* _Stated goal_:
Update the entries below by changing each "question mark" to "help symbol" and leaving everything else untouched.

***** Entries provided

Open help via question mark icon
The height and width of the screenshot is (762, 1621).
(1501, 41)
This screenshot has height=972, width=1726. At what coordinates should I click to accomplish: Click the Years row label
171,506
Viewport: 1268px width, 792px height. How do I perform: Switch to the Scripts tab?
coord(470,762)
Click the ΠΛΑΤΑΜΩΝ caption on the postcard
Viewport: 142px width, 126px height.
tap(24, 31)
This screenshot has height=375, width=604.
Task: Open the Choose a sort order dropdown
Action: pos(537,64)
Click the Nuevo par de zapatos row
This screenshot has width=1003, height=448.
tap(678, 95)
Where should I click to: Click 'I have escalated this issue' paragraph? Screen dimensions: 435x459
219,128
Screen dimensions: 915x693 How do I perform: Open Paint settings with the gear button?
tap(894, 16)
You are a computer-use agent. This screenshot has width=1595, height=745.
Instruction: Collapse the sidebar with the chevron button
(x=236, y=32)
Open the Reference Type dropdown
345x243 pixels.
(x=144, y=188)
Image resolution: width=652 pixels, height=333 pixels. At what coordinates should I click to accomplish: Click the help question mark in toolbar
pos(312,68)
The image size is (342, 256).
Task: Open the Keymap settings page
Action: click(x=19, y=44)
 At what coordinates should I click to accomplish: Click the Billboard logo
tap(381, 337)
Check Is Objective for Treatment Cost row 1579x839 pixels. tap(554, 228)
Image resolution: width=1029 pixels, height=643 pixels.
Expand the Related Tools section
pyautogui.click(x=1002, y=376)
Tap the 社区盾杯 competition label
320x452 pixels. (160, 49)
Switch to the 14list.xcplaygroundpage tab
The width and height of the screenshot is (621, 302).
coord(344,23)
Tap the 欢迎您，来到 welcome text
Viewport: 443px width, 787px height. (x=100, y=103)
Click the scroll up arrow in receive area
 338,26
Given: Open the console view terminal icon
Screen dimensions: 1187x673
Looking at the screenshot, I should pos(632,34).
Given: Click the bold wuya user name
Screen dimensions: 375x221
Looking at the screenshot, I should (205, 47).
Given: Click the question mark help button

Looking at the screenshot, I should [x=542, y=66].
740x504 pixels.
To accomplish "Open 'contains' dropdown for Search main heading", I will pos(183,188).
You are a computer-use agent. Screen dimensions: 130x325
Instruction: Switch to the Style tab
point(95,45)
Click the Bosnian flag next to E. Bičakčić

**********

* _Exercise answer_:
Open help via help symbol icon
The height and width of the screenshot is (762, 1621).
(1501, 41)
This screenshot has height=972, width=1726. At what coordinates should I click to accomplish: Click the Years row label
171,506
Viewport: 1268px width, 792px height. How do I perform: Switch to the Scripts tab?
coord(470,762)
Click the ΠΛΑΤΑΜΩΝ caption on the postcard
Viewport: 142px width, 126px height.
tap(24, 31)
This screenshot has height=375, width=604.
Task: Open the Choose a sort order dropdown
Action: pos(537,64)
Click the Nuevo par de zapatos row
This screenshot has width=1003, height=448.
tap(678, 95)
Where should I click to: Click 'I have escalated this issue' paragraph? Screen dimensions: 435x459
219,128
Screen dimensions: 915x693 How do I perform: Open Paint settings with the gear button?
tap(894, 16)
You are a computer-use agent. This screenshot has width=1595, height=745.
Instruction: Collapse the sidebar with the chevron button
(x=236, y=32)
Open the Reference Type dropdown
345x243 pixels.
(x=144, y=188)
Image resolution: width=652 pixels, height=333 pixels. At what coordinates should I click to accomplish: Click the help help symbol in toolbar
pos(312,68)
The image size is (342, 256).
Task: Open the Keymap settings page
Action: click(x=19, y=44)
 At what coordinates should I click to accomplish: Click the Billboard logo
tap(381, 337)
Check Is Objective for Treatment Cost row 1579x839 pixels. tap(554, 228)
Image resolution: width=1029 pixels, height=643 pixels.
Expand the Related Tools section
pyautogui.click(x=1002, y=376)
Tap the 社区盾杯 competition label
320x452 pixels. (160, 49)
Switch to the 14list.xcplaygroundpage tab
The width and height of the screenshot is (621, 302).
coord(344,23)
Tap the 欢迎您，来到 welcome text
Viewport: 443px width, 787px height. (x=100, y=103)
Click the scroll up arrow in receive area
 338,26
Given: Open the console view terminal icon
Screen dimensions: 1187x673
Looking at the screenshot, I should pos(632,34).
Given: Click the bold wuya user name
Screen dimensions: 375x221
Looking at the screenshot, I should (205, 47).
Given: Click the help symbol help button

Looking at the screenshot, I should [x=542, y=66].
740x504 pixels.
To accomplish "Open 'contains' dropdown for Search main heading", I will pos(183,188).
You are a computer-use agent. Screen dimensions: 130x325
Instruction: Switch to the Style tab
point(95,45)
Click the Bosnian flag next to E. Bičakčić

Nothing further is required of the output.